For all $v, w \in V$ such that $\lvert v \rvert \le \lvert w \rvert$, we have $\|v\| \le \|w\|$.

(Equivalently, we have $\|v\| \le \|w\|$ for all $0 \le v \le w$ in $V$ and $\|\lvert v \rvert\| = \|v\|$ for all $v \in V$.)

Important examples of Banach lattices are (with their standard orders, respectively):

  • $L^p(\Omega,\mu)$ for every measure space $(\Omega, \mu)$ and every $p \in [1,\infty]$.

  • The space $C(K)$ of continuous real-valued functions on a compact Hausdorff space $K$, endowed with the supremum norm.

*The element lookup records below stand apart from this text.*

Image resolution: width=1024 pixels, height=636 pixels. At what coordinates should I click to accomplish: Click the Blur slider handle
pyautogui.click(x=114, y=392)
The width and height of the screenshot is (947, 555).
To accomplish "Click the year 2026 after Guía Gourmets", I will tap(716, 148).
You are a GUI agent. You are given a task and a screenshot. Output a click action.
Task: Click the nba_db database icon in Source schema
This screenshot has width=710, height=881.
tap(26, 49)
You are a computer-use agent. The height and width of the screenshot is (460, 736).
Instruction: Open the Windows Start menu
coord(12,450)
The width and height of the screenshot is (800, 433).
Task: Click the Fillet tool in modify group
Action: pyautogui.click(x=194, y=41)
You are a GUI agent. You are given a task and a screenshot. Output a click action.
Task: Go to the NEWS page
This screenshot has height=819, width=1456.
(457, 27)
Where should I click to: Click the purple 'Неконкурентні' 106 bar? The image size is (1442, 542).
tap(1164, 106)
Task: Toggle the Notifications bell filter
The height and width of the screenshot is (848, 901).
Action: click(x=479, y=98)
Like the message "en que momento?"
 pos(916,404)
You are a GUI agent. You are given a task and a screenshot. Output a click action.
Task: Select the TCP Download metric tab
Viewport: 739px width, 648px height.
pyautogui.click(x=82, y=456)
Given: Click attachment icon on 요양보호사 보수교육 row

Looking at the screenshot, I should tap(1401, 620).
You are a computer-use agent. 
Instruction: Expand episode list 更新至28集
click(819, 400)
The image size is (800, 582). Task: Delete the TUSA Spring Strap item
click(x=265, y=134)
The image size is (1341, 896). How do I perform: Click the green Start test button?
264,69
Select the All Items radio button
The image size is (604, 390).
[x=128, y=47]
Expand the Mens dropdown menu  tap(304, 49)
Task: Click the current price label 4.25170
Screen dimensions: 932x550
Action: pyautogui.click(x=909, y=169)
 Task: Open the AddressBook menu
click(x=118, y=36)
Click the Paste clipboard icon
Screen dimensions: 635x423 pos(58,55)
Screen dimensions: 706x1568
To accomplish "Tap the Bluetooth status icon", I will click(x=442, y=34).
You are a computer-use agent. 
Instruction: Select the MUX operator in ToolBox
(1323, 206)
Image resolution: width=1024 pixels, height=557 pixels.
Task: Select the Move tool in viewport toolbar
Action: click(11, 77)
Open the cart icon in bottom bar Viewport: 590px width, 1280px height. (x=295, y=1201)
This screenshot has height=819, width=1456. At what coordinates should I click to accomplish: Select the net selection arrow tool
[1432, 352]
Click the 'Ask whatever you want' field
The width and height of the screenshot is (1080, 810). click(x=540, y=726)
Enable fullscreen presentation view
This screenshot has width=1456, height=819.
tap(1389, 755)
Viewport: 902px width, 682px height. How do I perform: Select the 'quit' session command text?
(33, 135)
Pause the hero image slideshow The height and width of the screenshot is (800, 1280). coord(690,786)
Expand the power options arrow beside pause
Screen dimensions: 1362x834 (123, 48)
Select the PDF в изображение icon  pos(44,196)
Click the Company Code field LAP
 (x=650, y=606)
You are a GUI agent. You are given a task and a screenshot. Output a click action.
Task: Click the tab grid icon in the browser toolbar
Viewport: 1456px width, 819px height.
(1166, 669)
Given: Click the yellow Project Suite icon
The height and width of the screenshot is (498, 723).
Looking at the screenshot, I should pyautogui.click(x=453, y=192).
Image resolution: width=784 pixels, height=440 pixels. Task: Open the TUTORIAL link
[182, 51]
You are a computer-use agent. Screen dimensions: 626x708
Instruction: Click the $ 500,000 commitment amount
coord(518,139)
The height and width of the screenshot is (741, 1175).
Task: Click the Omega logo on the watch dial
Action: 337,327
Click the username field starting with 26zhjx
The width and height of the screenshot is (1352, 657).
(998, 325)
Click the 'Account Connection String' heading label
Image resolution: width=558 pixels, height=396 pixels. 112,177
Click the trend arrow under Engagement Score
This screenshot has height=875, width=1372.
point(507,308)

Here is a general result about the distance to the cone in Banach lattices:

Proposition. If $V$ is a Banach lattice and $v \in V$, then the norm $\|v^-\|$ of the negative part $v^-$ of $v$ coincides with the distance $\operatorname{d}(v,V_+)$ of $v$ to the positive cone $V_+$.

Proof. The inequality $\operatorname{d}(v,V_+) \le \|v^-\|$ follows from $\|v^-\| = \|v - v^+\|$.

For the converse inequality, let $w \in V_+$. Then $$ \lvert v - w\rvert \ge (v - w)^- \ge v^-, $$ so $\|v-w\| \ge \|v^-\|$. $\square$

Corollary. If the Banach lattice $V$ is uniformly convex and $P: V \to V_+$ denotes the proximum projection onto $V_+$, then $Pv = v^+$ for each $v \in V$.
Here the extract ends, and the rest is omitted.